- **What the task requires**
Locate each line below that includes "pixels" and reproduce it.

- **Supplied data**
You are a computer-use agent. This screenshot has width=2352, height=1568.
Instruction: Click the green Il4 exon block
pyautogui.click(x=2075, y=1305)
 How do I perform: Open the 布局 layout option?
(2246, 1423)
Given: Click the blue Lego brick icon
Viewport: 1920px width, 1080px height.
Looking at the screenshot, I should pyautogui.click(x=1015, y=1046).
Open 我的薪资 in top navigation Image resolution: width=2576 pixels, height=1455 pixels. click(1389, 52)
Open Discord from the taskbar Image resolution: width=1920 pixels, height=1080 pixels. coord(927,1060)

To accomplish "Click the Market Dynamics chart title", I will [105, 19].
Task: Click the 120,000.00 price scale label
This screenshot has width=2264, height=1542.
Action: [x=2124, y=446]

- **Answer area**
Open 我的薪资 in top navigation Image resolution: width=2576 pixels, height=1455 pixels. click(1389, 52)
Open Discord from the taskbar Image resolution: width=1920 pixels, height=1080 pixels. coord(927,1060)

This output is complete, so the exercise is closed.